- [What the exercise asks]:
Which lines in the data below contain the word "feed"? Return each of them.

- [Supplied information]:
******
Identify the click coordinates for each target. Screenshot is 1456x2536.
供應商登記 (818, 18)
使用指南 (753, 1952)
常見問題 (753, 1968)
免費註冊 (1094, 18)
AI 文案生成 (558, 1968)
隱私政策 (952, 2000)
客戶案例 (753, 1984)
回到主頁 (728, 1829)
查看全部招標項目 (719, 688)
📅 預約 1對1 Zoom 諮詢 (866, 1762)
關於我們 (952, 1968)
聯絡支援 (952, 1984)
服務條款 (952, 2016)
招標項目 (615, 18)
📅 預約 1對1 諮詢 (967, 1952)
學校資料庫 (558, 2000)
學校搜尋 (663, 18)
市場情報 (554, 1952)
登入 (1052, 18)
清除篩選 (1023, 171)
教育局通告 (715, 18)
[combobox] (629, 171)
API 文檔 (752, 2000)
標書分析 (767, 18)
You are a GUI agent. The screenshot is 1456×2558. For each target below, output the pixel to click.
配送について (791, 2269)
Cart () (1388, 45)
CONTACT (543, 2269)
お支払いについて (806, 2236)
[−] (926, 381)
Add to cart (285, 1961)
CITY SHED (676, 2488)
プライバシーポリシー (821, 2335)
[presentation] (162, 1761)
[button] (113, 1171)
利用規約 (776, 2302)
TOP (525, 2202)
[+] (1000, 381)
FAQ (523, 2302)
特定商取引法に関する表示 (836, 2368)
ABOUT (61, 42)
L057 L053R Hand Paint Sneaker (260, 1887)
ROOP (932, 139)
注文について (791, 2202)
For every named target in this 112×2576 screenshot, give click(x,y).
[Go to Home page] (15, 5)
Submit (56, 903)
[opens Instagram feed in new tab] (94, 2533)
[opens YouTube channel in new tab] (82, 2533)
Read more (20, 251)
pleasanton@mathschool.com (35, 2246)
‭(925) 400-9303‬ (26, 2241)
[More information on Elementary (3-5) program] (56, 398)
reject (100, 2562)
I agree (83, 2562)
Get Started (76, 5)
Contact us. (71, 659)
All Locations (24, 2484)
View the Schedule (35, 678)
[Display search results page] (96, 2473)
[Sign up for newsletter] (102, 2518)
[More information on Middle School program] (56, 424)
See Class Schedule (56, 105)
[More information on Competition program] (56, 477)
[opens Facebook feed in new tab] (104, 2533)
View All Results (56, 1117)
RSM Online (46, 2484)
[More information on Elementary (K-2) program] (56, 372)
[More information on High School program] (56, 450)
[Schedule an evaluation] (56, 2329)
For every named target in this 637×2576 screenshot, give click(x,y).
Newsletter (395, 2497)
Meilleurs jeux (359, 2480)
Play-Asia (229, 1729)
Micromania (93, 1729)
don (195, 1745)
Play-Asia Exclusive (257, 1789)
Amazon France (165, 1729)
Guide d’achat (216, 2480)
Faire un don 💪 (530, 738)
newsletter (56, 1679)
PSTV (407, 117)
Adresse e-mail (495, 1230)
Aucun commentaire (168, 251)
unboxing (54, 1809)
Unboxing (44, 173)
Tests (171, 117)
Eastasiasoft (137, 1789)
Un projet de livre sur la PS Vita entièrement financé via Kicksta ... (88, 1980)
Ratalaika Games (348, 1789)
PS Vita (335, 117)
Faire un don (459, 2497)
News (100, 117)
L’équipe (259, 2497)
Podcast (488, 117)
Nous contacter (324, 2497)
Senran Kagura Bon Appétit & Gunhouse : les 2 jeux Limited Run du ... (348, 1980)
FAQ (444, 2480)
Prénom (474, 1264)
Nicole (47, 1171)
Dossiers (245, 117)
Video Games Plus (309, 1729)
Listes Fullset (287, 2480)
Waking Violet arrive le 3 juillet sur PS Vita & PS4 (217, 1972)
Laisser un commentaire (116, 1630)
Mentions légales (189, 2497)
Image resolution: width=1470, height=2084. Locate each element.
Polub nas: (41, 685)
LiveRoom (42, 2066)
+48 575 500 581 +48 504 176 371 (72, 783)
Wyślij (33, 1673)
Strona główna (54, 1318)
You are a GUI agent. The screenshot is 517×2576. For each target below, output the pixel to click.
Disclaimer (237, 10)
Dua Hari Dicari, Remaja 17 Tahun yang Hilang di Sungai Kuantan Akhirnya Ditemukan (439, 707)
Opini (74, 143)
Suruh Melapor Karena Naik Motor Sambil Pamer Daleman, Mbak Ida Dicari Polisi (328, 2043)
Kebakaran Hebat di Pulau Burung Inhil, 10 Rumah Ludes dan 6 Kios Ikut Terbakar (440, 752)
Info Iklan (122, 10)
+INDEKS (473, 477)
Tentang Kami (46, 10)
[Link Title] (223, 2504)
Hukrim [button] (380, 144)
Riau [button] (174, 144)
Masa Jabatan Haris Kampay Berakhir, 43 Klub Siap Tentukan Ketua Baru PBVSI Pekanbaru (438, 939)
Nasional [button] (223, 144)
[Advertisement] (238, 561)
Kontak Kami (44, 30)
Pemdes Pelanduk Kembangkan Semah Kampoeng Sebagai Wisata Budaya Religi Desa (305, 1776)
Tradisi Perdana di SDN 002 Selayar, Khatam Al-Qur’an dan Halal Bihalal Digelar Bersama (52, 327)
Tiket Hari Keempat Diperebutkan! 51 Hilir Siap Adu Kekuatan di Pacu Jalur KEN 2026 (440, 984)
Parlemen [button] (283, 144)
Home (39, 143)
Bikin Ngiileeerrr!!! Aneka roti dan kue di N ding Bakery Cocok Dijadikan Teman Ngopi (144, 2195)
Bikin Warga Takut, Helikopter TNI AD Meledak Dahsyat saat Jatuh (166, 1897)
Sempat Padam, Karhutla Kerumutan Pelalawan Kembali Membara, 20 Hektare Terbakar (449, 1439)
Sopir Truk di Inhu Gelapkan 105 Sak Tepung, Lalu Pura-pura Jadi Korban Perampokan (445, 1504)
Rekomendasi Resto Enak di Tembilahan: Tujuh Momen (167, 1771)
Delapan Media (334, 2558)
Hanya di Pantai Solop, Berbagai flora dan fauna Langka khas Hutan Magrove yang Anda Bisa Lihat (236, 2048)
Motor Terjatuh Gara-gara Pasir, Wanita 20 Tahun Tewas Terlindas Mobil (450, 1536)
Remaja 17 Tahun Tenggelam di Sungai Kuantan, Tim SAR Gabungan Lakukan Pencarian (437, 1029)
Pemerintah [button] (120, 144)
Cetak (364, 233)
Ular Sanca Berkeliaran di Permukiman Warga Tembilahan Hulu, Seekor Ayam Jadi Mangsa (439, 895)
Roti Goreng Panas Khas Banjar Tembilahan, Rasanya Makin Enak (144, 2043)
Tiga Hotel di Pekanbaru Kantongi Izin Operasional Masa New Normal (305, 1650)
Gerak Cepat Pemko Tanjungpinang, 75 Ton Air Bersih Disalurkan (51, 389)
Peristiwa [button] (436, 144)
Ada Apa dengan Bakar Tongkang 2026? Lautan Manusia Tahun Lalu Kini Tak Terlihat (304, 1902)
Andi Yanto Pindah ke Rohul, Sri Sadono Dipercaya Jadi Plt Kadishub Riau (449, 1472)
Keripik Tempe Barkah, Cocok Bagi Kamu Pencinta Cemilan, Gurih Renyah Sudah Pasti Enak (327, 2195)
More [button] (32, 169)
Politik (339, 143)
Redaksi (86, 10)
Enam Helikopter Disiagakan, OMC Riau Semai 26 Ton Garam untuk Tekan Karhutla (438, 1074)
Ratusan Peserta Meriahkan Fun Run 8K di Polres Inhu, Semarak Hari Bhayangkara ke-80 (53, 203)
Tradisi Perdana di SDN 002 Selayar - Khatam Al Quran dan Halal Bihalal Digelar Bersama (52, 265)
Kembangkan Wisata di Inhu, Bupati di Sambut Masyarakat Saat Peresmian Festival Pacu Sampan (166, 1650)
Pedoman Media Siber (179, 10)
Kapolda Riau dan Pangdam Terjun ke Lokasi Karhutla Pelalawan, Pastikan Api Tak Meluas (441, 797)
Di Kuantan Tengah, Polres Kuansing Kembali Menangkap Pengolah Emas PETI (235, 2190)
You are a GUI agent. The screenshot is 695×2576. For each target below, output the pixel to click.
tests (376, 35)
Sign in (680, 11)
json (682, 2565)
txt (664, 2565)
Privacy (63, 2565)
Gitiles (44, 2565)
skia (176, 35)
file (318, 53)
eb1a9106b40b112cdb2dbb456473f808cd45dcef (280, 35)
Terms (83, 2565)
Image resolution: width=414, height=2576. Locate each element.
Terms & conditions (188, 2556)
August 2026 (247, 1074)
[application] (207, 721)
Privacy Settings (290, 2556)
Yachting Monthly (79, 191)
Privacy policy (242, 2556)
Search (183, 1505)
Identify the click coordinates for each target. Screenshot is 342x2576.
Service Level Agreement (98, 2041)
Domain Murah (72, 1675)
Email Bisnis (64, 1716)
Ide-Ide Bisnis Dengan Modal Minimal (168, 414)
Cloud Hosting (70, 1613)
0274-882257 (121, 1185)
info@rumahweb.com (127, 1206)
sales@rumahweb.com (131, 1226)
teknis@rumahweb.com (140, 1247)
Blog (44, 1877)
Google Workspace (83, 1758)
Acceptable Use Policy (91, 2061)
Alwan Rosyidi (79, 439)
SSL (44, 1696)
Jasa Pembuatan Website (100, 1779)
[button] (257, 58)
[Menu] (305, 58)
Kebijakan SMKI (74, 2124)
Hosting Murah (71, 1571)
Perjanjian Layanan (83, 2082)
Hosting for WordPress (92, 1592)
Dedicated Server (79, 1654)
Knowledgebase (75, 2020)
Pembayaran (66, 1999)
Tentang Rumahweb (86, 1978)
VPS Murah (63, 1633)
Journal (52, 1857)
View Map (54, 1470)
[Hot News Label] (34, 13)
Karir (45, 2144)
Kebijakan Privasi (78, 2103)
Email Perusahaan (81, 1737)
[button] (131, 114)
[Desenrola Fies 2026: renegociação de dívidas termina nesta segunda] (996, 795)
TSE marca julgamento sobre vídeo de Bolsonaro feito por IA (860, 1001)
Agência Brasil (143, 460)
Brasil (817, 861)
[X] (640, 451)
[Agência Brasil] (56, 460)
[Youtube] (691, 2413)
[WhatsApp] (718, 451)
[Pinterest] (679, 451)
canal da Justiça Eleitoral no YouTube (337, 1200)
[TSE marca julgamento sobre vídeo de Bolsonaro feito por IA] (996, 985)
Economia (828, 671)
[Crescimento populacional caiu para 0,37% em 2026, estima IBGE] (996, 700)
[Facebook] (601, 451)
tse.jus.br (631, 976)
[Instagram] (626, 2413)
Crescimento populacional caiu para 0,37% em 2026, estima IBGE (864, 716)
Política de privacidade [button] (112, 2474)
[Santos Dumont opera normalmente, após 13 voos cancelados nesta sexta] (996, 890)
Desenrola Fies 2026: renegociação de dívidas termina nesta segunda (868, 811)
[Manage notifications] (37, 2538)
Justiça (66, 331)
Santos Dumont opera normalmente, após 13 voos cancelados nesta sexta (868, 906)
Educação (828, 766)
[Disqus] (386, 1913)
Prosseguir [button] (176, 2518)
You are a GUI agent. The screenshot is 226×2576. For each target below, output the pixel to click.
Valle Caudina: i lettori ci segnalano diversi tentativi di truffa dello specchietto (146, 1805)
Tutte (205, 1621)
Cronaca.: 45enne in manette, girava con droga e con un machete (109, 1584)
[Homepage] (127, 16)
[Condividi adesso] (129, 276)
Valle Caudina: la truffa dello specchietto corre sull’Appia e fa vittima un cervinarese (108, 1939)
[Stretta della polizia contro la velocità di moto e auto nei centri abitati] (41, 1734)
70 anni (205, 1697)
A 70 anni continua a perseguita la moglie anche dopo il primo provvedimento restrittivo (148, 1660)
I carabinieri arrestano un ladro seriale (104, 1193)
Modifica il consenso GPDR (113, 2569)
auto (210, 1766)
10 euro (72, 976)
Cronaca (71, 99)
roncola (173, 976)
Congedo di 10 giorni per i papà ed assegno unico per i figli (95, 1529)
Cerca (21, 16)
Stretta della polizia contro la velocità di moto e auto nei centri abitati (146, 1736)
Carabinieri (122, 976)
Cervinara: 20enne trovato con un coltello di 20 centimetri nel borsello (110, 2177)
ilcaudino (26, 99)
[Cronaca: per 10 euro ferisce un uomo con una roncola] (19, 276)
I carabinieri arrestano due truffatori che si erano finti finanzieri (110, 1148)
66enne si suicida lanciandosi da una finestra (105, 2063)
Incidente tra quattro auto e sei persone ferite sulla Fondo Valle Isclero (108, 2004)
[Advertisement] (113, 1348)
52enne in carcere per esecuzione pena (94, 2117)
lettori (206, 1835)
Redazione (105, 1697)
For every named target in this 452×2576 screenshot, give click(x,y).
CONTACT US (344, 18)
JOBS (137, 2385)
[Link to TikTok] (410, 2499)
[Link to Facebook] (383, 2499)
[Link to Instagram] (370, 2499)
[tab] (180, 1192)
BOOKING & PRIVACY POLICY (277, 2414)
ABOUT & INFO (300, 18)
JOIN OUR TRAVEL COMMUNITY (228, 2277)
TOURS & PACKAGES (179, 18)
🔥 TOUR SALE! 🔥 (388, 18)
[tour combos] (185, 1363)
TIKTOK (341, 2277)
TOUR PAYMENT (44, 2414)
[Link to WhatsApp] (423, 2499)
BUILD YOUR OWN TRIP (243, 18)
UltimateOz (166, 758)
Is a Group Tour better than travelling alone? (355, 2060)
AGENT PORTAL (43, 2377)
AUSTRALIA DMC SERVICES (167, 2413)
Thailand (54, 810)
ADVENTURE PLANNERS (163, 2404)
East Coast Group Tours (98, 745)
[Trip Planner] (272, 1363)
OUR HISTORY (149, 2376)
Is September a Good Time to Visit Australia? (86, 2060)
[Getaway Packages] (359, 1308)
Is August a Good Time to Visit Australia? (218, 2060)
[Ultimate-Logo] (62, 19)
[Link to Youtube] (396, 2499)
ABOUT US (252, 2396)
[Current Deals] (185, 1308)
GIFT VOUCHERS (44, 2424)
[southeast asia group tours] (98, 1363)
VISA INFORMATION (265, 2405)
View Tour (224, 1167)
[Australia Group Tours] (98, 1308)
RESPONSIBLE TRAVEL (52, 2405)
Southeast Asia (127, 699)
******
- [Finished task]:
[opens Instagram feed in new tab] (94, 2533)
[opens Facebook feed in new tab] (104, 2533)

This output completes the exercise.